ハリケーンIdaが熱帯低気圧に変わり、その影響でニューヨークに記録的な豪雨がもたらされる。時間を追うに従い死者の数も増えるほどの被害が生じているようで、ニューヨークの地下鉄では車両とホームの間にウォーターカーテンのような水流が落ちている映像も流れてきたけれど、その状態で運行が継続していることに驚く。システム全体のサーキットブレーカーが動作していないのか、ものともしないほどの冗長性があるのか。人の営みを支えるシステムの強靭性が試される局面がこのところあまりにも多いと感じるのだけれど、まず、それを災害というのであろう。

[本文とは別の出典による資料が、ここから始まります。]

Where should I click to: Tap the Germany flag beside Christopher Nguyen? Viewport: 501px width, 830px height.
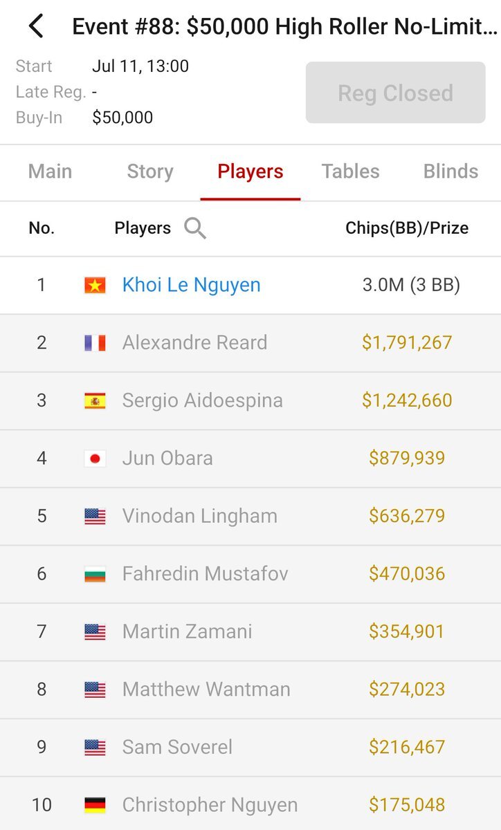coord(95,804)
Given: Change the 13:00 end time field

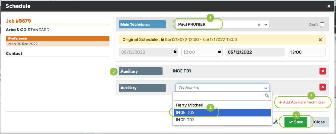Looking at the screenshot, I should (307, 52).
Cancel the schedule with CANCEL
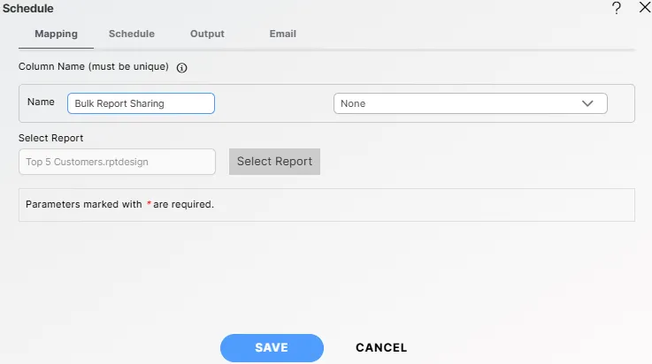 [x=381, y=348]
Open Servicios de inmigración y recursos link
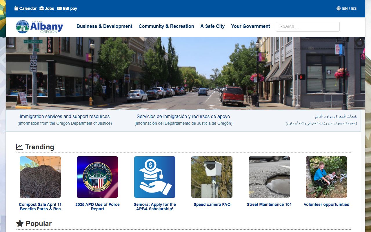The height and width of the screenshot is (232, 371). [x=183, y=116]
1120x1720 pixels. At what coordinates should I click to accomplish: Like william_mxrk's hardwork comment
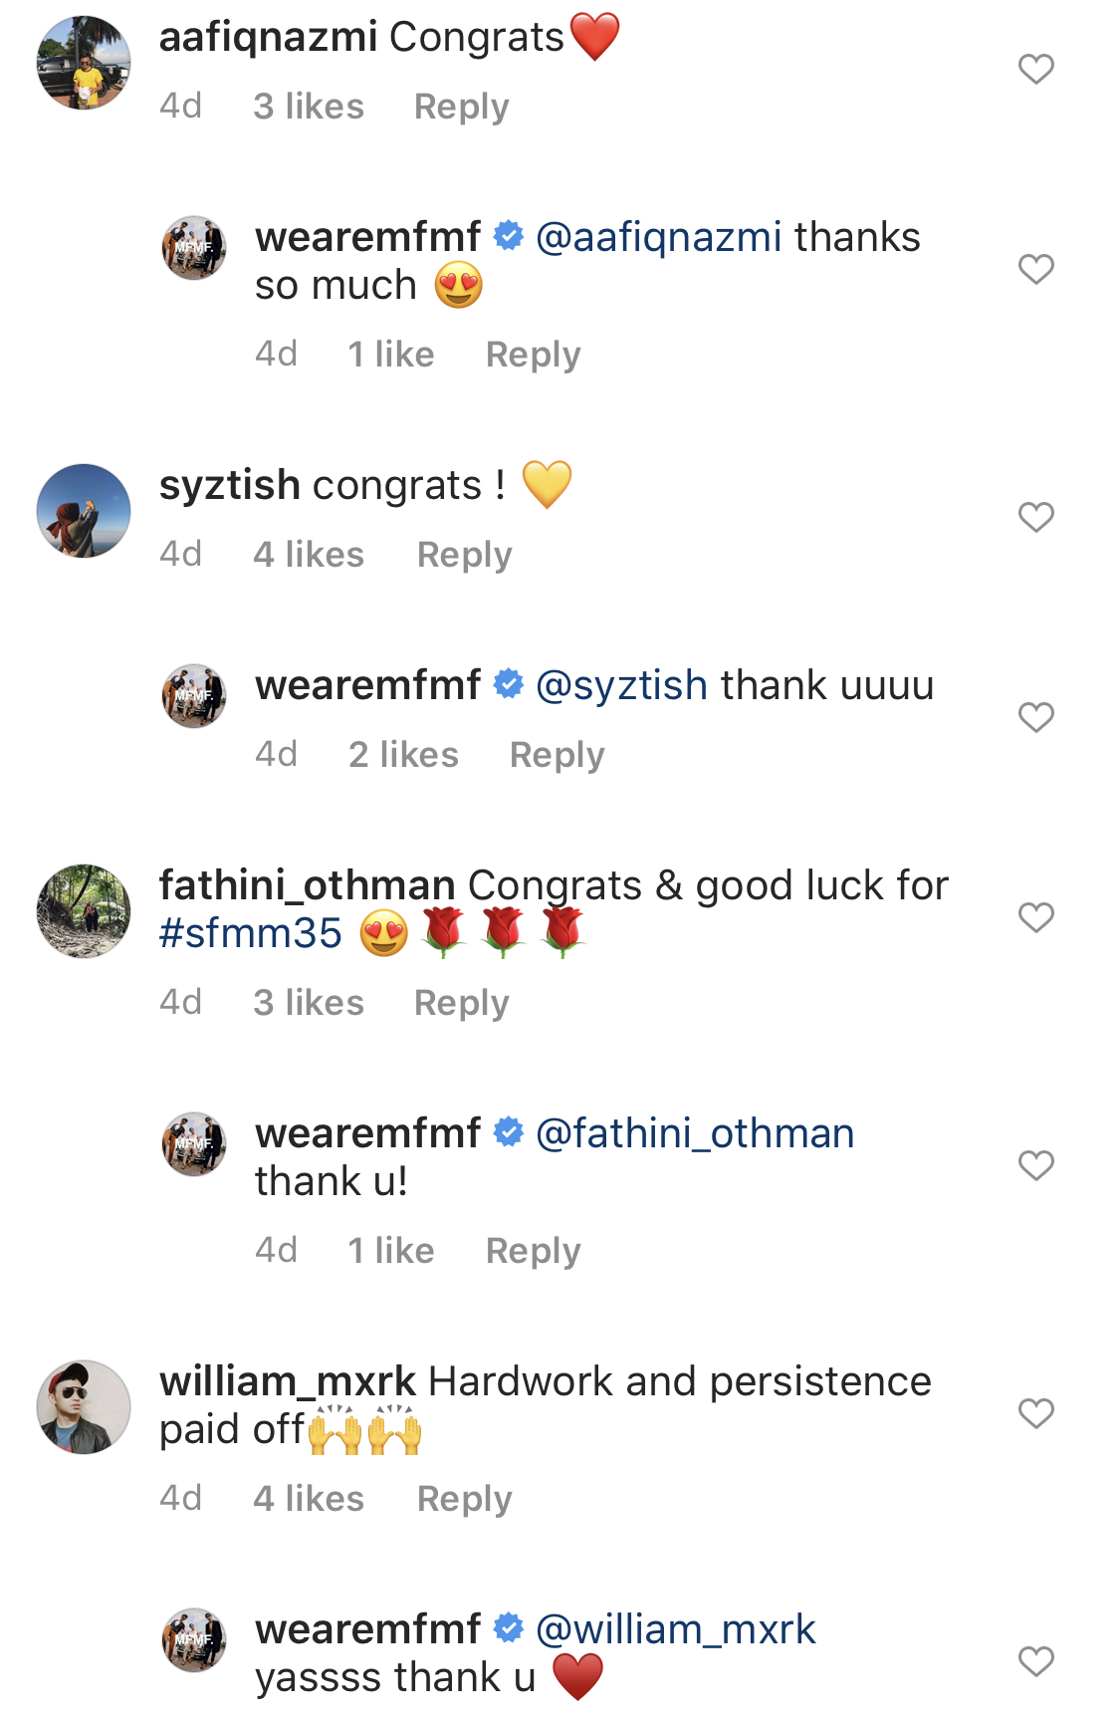pyautogui.click(x=1035, y=1413)
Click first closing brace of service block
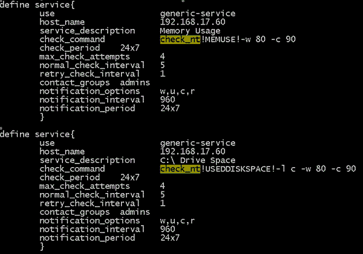The height and width of the screenshot is (254, 363). pyautogui.click(x=42, y=117)
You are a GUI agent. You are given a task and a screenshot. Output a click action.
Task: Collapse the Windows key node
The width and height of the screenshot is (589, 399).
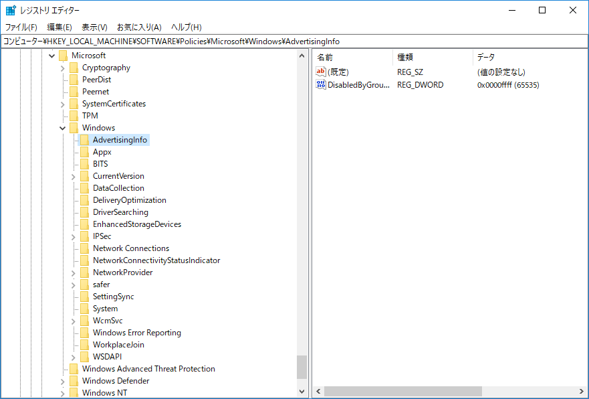(x=63, y=128)
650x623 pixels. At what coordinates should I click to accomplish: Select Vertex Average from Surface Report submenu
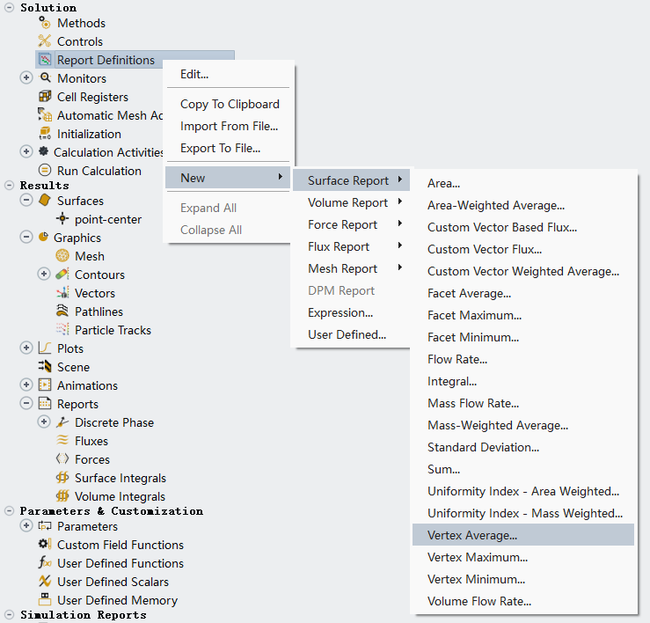coord(472,535)
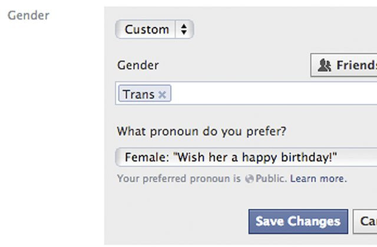
Task: Click the Friends text on audience button
Action: coord(356,65)
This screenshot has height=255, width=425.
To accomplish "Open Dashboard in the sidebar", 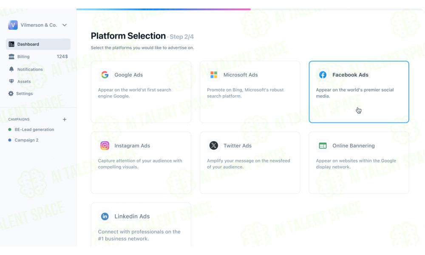I will [x=38, y=44].
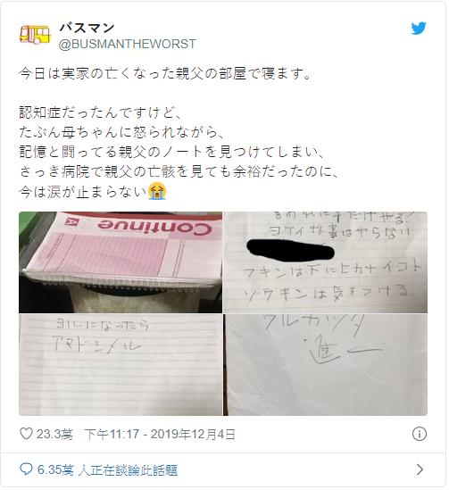
Task: Select the first tweet line about 親父の部屋
Action: pos(165,74)
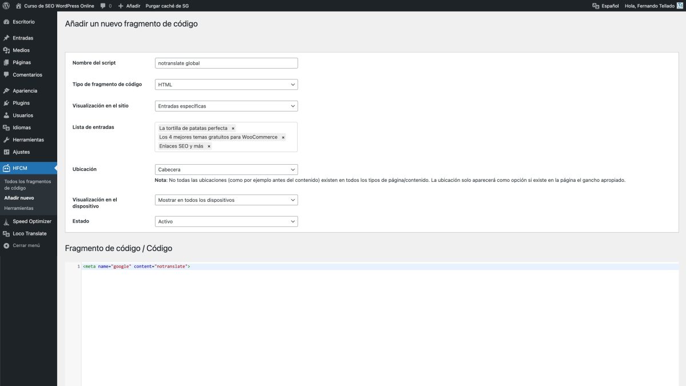
Task: Open Plugins via its plug icon
Action: click(6, 103)
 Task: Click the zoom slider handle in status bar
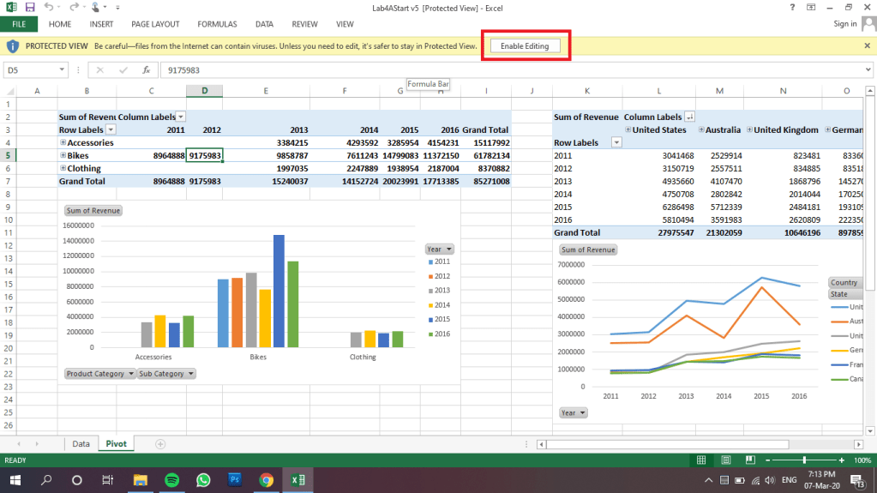(804, 460)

『おかえりモネ』は全編でも重大な場面に来ていて、トピックをフォローしているとファンの考察も熱い。コインランドリーを舞台に菅波先生とりょーちんの台詞の文脈が対照をなしているという点には思いが至っておらず、はたと膝を打って、なぜコインランドリーなのかを考えている。楽しい。

Getting Out

Podcastで『This American Life』を聴く。このプログラムはときどきタイムリーなエピソードを入れてくるのだけれど、この回のACT1はカブールの空港で、カナルに身を浸しながら警備のカナダ軍兵士の注意を惹き、脱出機の列に加えてもらおうとするカナダ市民たるアフガニスタン人の話。携帯電話で繋がっているカナダ人との会話の録音が素材になっているのだけれど、稀であろう好条件を持ったこの家族すら、行きつ戻りつする幸運の前髪を何度も掴み損ねる様子がリアルタイムで進行して、このまま音信が途絶したらどれほど後味が悪いかと思ったことである。しかし現実には、その後味の悪さの方が圧倒的に多い。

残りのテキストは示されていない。